Rで用意された関数を知りませんが検索すると自作関数が見つかります。単にサンプルIDを要因のひとつに加えた2way-ANOVAをrepeated-measures ANOVAとして紹介してる論文も見ましたが、本当にそれでいいのかどうか確信が持てません。
# 必要な仮定などややこしいので、私ならGLMMで対処します。
# repeated measures ANOVA周辺については、こちらのテキストが詳しいです(簡単ではないが)

*追記:repeated-measures ANOVAと下記の対応のあるANOVAはどうやら同物異名らしい。一方で交互作用のないtwo-way ANOVAと同じコードを適用している例もあり、混乱があるようにも思える。いずれにしても反復が多ければ検出力が落ちていくはずで、利用可能な場合にはやはりGLMMを用いるのがよいと思う。

################ 対応のある ANOVA #############
# 同一サンプルに対し複数回測定し、全測定のデータを用いてグループ間の差を検定したい場合。単に同一サンプルに対する複数回観測。
# 一回あたりの反応の誤差や計測の誤差が大きいと思われる場合には有効かもしれません。
# 通常は、ある一時点のデータのみを用いるようにし、「統計解析には○○時間後の値を使用」すると言い切り、普通のANOVAなどでよいと思います。

data(iris) # データirisを呼び出すのに使用(前に実行していれば不要)
iris$id <- rep(1:15,each=10) # サンプル番号を追加(各10回測定)
# 同じSpeciesを繰り返し使用すると見なす。
summary(aov(Sepal.Length ~ Species + Error(id/Species), data=iris))

# 一番下の、Error: Within のところが"見たい"検定結果。

# Error: id
#             Df Sum Sq Mean Sq
# Species 1  52.83   52.83
#
# Error: id:Species
#            Df  Sum Sq Mean Sq
# Species 2 6.679   3.34
#
# Error: Within
#                 Df    Sum Sq   Mean Sq  F value Pr(>F)
# Species        2   4.60      2.3007     8.705  0.00027 ***
# Residuals 144 38.06      0.2643
# ---
# Signif. codes: 0 ‘***’ 0.001 ‘**’ 0.01 ‘*’ 0.05 ‘.’ 0.1 ‘ ’ 1

# さらにこのあとに多重比較というのは、TukeyHSD()やglht()はコードが通らなかった。seuquential-Bonferroni法を関数を使わずに手動で実行するしかないかもしれません。
# aovはサンプル数が均等であることを前提としている(Type I 平方和)。不揃いの場合は不可と考えた方がよい。
# やはり、第5部で紹介するGLMMを用いた方がスッキリする。サンプルにid付けをし、glmer(.... + (1|id), ...) のように使用すると、idによるバラツキをノイズとして切り分けることができる。

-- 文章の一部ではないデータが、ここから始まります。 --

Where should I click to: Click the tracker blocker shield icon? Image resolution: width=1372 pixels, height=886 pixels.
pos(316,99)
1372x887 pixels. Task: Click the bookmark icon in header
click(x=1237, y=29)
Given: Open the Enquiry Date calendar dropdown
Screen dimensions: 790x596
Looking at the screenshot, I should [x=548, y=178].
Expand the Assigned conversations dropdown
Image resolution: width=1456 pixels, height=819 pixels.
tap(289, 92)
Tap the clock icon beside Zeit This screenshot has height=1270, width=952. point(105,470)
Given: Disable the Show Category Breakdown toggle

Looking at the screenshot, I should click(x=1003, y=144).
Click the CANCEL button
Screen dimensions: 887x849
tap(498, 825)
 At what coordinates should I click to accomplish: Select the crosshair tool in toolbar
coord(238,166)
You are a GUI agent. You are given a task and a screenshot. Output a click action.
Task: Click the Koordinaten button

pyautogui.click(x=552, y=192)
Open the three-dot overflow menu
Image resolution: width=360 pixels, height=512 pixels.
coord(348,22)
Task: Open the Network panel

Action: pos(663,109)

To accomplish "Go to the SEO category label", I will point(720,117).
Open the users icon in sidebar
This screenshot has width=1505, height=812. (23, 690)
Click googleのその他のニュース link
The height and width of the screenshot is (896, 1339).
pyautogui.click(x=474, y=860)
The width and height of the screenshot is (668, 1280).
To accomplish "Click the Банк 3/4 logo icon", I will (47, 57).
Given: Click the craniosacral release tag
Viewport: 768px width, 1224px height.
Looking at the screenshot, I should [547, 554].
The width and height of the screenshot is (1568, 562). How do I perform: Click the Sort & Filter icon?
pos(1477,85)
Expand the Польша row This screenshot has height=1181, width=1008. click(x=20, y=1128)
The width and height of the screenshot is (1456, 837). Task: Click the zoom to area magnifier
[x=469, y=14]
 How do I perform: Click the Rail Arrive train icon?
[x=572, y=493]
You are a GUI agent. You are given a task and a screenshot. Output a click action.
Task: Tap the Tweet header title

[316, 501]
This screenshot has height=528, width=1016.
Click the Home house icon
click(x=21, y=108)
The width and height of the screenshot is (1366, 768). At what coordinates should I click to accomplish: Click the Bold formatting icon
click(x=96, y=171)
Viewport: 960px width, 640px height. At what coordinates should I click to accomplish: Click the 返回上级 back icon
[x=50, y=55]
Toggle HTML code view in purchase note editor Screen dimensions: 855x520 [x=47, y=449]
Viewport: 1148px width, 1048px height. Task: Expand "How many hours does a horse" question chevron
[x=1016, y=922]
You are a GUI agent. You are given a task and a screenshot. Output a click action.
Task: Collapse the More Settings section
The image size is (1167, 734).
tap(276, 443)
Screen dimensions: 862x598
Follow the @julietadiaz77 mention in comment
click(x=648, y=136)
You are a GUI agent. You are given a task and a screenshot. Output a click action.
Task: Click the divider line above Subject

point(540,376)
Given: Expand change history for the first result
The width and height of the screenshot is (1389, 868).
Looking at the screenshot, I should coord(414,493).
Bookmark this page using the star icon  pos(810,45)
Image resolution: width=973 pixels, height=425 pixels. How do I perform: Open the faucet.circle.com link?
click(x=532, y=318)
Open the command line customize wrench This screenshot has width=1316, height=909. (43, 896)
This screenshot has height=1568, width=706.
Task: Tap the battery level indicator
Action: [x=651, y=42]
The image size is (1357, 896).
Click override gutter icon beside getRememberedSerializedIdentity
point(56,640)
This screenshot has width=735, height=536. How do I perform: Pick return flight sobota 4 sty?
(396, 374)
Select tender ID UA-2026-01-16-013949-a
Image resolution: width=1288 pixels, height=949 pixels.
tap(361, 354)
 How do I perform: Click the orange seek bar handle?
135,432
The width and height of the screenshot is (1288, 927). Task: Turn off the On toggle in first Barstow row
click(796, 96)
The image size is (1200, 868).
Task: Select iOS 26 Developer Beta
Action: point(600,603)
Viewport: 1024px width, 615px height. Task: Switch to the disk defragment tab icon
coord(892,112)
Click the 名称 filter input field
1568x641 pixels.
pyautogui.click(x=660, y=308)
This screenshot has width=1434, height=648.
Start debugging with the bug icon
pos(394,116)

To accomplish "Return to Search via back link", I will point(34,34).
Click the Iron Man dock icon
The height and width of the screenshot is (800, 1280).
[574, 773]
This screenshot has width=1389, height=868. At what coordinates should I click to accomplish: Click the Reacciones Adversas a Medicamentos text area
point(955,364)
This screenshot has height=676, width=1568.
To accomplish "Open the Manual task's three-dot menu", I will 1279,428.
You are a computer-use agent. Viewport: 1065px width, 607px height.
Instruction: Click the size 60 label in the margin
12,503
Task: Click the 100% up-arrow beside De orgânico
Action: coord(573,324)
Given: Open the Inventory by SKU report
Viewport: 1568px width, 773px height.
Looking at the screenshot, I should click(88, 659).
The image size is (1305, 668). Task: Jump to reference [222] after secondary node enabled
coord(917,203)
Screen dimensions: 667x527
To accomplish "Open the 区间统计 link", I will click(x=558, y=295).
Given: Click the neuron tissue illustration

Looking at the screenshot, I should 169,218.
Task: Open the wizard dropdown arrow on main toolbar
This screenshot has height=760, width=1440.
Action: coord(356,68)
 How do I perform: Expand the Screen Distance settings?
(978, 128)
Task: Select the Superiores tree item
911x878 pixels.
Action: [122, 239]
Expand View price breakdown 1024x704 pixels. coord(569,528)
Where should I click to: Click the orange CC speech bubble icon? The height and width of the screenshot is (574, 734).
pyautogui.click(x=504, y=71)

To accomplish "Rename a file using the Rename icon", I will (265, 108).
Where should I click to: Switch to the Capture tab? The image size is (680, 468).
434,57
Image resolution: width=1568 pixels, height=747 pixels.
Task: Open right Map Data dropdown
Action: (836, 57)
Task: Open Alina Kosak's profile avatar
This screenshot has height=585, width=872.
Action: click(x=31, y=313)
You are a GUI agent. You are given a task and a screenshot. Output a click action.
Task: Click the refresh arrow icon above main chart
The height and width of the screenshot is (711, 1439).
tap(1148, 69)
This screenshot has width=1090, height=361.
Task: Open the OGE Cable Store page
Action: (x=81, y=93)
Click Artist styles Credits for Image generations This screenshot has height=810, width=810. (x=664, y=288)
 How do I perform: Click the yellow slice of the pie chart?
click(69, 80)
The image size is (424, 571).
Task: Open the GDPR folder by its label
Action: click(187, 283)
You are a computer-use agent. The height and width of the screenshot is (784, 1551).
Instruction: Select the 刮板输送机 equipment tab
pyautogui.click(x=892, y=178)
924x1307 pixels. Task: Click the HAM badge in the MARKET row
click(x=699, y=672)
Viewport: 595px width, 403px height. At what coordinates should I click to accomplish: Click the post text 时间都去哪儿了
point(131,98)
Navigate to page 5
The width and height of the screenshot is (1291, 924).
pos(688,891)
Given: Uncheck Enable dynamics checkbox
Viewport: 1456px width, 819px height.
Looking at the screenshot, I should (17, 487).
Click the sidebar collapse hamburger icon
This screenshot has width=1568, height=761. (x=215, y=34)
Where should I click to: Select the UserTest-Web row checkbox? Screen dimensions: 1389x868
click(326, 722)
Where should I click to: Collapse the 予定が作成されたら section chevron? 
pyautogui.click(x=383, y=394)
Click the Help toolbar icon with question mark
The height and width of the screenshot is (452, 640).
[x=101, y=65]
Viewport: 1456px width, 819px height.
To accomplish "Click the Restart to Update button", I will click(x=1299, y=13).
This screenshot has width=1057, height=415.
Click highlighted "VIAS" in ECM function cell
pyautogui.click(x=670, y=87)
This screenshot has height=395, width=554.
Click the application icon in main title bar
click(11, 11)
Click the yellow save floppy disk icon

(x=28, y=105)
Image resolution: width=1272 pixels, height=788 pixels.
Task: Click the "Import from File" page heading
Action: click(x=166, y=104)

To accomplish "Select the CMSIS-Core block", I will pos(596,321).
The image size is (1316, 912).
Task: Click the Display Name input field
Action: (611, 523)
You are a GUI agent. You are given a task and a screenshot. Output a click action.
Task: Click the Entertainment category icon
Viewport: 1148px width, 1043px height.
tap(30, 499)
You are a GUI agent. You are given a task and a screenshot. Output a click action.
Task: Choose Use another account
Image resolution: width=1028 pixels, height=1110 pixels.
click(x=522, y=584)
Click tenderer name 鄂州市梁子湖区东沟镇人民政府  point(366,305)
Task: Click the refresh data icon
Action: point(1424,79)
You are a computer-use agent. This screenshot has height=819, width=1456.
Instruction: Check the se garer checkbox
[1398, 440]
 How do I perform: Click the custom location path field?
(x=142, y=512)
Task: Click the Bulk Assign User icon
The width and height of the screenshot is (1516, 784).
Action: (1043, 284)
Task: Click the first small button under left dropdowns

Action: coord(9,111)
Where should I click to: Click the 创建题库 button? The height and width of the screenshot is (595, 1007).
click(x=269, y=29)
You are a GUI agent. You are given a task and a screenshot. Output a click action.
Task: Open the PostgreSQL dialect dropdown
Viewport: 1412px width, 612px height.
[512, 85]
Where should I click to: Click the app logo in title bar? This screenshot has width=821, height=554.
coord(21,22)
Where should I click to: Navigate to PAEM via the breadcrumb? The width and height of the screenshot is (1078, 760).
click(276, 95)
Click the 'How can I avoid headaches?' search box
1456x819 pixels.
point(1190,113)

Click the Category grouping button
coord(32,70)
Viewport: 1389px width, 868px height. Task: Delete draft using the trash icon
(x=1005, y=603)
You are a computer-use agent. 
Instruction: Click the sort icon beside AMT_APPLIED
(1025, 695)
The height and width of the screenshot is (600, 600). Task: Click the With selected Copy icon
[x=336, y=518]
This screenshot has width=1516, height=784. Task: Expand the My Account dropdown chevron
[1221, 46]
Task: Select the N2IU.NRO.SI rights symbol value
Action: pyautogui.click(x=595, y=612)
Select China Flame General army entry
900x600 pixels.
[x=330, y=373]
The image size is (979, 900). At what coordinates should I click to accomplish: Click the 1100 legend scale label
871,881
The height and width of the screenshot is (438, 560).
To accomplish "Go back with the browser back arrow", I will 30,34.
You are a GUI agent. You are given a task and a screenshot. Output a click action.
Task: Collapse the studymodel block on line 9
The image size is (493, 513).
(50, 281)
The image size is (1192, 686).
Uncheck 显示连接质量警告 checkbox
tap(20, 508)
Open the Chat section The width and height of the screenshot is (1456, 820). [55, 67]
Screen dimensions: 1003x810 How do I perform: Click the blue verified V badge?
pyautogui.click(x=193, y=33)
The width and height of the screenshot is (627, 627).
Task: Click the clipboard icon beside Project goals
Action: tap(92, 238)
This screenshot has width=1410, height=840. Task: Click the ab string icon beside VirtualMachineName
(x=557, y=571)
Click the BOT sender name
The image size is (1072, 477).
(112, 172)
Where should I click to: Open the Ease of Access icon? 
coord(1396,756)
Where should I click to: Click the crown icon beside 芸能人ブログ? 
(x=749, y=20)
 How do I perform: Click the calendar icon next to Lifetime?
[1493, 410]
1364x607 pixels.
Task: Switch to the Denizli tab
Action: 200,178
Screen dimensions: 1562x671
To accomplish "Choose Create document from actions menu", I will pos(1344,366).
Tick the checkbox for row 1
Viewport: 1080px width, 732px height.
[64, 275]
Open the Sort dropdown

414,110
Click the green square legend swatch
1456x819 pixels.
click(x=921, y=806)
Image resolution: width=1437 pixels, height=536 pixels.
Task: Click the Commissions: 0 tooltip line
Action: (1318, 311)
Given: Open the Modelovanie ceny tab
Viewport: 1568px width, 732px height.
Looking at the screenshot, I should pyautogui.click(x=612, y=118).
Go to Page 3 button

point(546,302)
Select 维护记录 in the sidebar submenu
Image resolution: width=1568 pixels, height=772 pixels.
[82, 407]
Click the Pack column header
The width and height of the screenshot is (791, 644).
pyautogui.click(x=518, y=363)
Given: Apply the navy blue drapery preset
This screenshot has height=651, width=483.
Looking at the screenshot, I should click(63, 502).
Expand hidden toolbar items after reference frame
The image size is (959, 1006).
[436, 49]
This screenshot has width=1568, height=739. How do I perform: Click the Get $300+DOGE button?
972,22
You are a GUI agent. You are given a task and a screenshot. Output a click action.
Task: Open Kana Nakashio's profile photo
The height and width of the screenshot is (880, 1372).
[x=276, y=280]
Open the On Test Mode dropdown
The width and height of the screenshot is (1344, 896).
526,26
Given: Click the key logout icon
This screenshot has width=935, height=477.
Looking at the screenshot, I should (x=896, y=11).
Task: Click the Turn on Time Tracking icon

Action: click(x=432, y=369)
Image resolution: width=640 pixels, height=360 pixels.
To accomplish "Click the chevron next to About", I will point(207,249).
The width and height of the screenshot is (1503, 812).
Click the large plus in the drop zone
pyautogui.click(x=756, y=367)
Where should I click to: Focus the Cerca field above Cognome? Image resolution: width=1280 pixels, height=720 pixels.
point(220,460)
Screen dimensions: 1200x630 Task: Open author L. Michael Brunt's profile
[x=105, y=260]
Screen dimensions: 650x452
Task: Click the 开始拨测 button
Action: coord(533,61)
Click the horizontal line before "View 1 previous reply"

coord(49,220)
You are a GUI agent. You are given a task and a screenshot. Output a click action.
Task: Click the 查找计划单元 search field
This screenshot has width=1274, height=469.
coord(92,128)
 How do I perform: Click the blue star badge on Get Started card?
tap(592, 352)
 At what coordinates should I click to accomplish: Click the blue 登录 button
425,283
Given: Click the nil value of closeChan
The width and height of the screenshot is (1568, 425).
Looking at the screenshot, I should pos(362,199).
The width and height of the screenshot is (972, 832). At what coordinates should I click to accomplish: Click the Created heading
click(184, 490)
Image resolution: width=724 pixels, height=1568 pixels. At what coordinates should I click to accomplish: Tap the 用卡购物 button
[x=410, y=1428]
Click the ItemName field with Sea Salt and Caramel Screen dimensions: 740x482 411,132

################ nested ANOVA #############
# メインの要因の効果が、バックグラウンドの条件によっても影響されるかどうかを検定したい場合に使用。
# 多元ANOVAとの違いは、バックグラウンドの要因の単効果による影響は見ない点です。
# つまり、メインの要因の単効果と、メインの要因とバックグラウンドの要因との交互作用、の影響を見るのがnested ANOVAです。

#(以下の例では repeated measures…のところのirisとidを使用します)
model.nA <- lm(Sepal.Length ~ Species/id, data=iris)
# スラッシュを使うのがnestedの指定方法
# これはSpecies + Species:id と記述するのと同じことです…メインの要因であるSpecies単効果と、Speciesとidとの交互作用を見ていることになります。

library(car) # car は事前にインストール要
Anova(model.nA) # 今回は単効果はSpeciesだけなので、anova()によるtype I平方和でも構わない。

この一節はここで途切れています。